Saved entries
------------------------------------
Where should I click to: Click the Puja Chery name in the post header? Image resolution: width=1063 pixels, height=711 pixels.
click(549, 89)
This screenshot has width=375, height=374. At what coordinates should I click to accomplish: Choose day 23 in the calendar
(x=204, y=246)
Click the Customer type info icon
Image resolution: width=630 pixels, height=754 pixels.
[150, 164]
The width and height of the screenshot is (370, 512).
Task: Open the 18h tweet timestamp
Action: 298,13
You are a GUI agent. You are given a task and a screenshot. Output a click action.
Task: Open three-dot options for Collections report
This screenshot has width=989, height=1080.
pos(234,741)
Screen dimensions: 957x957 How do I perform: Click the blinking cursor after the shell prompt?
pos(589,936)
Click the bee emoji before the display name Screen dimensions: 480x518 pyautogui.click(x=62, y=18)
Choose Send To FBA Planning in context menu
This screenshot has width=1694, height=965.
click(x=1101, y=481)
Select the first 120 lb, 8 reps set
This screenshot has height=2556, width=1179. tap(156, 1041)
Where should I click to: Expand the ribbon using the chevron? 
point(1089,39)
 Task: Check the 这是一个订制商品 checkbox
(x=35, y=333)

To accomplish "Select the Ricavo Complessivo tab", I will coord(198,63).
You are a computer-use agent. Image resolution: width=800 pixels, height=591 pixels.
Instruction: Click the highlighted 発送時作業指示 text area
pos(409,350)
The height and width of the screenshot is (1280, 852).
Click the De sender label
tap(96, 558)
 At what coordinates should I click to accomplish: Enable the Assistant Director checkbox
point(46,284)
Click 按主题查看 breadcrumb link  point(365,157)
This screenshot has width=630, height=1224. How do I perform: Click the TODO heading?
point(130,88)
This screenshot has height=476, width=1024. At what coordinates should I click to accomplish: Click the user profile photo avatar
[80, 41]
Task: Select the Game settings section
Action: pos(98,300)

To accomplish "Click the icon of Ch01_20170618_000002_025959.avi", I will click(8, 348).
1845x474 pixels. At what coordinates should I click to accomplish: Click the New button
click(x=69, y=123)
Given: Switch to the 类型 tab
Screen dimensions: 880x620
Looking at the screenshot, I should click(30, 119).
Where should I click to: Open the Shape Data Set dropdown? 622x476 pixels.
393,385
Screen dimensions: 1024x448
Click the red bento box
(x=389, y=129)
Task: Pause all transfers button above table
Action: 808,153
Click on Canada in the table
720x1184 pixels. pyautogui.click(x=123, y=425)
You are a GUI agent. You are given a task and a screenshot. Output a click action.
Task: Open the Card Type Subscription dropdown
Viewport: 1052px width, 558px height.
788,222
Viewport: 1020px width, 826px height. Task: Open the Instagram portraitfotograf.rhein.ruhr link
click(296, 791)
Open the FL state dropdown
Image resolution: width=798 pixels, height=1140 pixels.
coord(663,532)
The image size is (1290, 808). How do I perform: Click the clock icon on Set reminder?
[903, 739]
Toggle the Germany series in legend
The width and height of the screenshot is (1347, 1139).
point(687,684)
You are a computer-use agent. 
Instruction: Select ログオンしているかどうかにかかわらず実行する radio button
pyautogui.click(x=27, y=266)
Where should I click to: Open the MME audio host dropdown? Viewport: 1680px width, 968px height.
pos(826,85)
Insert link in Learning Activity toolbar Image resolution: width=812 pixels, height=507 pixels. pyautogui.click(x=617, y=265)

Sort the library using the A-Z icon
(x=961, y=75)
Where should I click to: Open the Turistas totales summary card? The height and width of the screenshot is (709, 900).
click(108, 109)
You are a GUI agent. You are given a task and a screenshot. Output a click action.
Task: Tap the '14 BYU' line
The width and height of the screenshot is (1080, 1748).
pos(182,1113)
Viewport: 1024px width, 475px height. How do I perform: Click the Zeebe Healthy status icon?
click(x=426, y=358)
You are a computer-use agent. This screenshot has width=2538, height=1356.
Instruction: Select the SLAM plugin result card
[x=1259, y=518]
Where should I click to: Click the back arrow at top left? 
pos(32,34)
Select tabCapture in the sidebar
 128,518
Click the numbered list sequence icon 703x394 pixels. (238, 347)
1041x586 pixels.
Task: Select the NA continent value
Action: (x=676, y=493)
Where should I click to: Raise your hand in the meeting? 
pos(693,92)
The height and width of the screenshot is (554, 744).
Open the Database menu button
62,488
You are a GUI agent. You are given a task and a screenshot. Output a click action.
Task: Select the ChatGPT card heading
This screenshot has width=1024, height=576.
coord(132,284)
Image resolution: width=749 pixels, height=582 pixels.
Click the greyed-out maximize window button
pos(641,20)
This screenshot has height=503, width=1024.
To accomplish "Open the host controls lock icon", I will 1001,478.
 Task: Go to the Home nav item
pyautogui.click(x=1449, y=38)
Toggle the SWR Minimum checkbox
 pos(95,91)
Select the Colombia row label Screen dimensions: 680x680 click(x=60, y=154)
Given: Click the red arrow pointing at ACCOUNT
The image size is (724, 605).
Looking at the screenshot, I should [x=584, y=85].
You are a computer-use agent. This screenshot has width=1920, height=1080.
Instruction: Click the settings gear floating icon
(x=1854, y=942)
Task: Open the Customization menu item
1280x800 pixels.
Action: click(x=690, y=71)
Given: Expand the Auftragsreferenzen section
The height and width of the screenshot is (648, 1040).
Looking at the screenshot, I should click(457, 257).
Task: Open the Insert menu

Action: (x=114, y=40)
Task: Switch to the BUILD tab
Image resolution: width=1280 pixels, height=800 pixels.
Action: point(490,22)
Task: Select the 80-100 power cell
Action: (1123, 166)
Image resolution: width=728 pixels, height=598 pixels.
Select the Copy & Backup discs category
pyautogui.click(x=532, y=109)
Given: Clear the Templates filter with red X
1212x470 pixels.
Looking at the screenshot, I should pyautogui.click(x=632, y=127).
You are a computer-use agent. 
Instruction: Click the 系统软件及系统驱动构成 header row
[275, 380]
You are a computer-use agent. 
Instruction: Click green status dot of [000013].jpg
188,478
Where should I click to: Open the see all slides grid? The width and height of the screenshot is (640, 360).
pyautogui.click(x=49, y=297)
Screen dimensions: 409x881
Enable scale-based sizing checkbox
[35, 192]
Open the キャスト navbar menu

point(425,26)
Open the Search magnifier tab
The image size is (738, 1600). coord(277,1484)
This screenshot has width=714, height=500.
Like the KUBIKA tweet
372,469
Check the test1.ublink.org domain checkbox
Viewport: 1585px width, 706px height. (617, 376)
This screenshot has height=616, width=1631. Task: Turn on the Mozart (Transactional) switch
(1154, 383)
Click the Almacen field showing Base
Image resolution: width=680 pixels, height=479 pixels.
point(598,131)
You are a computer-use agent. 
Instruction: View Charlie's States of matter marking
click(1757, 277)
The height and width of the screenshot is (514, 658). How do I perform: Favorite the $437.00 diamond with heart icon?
------------------------------------
The task:
Scan the preceding records line by line, and state how many lines contain "with". Nothing else belongs in the answer.

Answer section:
2